Each PPE item is designed to minimize exposure to certain risks of injury or illness, such as hard hats, safety glasses, gloves, high visibility vests, boots and fall protection.
Natural disaster preparation
Whether your site’s region is prone to earthquakes, hurricanes, tornadoes or severe winter weather, disaster preparedness is a vital part of construction safety.
When preparing for natural disasters, Big Rentz suggests you consider the following:
- Create safe zones on the site: Define locations that are safe from hazards in case of a natural disaster.
- Be mindful of utilities: Electric poles and gas lines can be compromised during many natural disasters, so be aware of where they are located on your site.
- Have an evacuation plan: For situations in which the construction site becomes uninhabitable, designate an off-site meeting location for all personnel.

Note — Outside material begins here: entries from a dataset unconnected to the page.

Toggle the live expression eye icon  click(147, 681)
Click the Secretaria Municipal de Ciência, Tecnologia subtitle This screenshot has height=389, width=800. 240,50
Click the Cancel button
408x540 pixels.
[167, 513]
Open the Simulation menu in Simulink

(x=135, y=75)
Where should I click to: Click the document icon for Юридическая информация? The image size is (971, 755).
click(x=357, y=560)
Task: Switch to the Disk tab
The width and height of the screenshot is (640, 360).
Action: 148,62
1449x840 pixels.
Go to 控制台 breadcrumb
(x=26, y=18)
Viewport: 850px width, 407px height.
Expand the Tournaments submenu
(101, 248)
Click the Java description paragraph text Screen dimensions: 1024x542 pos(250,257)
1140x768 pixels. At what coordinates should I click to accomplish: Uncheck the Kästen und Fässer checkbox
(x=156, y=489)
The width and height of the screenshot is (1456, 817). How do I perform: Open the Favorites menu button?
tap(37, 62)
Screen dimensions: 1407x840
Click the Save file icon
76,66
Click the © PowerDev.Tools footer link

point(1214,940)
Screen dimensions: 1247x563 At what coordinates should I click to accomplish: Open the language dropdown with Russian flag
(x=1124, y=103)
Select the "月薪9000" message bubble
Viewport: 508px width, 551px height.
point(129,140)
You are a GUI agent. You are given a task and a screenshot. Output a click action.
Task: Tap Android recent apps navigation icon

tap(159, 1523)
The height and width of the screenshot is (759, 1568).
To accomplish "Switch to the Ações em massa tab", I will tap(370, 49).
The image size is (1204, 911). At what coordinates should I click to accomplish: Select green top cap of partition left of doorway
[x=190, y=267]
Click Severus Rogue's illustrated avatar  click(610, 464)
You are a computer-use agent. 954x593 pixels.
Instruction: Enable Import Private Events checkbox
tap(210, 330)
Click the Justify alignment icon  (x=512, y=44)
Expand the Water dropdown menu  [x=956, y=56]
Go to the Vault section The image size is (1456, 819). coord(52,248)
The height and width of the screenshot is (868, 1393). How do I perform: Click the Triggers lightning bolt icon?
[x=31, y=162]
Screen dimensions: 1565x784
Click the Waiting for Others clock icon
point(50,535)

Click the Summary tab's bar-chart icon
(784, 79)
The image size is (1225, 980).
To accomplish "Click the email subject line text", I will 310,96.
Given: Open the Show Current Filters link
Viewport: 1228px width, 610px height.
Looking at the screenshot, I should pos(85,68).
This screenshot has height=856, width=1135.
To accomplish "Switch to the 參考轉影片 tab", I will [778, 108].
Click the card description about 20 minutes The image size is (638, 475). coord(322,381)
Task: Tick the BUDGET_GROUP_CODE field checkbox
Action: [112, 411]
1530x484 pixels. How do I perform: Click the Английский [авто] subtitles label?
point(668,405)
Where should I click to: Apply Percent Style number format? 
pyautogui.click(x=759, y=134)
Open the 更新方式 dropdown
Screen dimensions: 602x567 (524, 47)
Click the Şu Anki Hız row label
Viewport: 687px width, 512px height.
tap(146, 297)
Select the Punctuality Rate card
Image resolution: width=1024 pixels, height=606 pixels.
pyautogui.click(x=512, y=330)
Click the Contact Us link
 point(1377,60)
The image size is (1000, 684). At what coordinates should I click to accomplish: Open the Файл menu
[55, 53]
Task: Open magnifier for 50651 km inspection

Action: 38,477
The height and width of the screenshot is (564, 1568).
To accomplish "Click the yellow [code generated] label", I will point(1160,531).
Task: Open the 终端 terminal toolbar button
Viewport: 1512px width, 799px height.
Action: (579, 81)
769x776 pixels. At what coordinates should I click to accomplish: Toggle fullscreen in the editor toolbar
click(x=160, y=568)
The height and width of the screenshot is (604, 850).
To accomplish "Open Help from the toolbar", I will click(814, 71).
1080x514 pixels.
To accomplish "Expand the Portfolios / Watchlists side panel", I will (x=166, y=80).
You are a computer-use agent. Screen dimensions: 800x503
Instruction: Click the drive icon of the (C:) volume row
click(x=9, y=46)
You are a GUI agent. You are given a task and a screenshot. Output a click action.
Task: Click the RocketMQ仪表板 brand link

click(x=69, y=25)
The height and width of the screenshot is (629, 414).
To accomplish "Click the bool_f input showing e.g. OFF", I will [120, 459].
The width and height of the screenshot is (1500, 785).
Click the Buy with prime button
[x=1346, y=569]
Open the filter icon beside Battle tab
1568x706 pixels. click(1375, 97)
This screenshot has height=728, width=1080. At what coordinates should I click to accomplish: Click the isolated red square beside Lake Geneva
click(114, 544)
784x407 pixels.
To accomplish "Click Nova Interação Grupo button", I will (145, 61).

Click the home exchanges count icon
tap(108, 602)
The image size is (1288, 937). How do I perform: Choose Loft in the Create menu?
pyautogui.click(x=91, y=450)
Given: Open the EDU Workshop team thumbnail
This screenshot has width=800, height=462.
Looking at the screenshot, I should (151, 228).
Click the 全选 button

What to do when an unsafe condition or accident occurs
Another crucial part of your construction site safety basics is having clear guidelines as to what workers should do when they discover an unsafe condition – or what to do when an accident occurs. Supervisors and workers will need to know how medical emergencies will be handled: where first aid kits are, who’s trained in first aid and what medical professionals and/or ambulance to call.
Share these construction site safety basics with your construction clients, to help them better identify and mitigate jobsite hazards, so that jobs are finished safely and on time.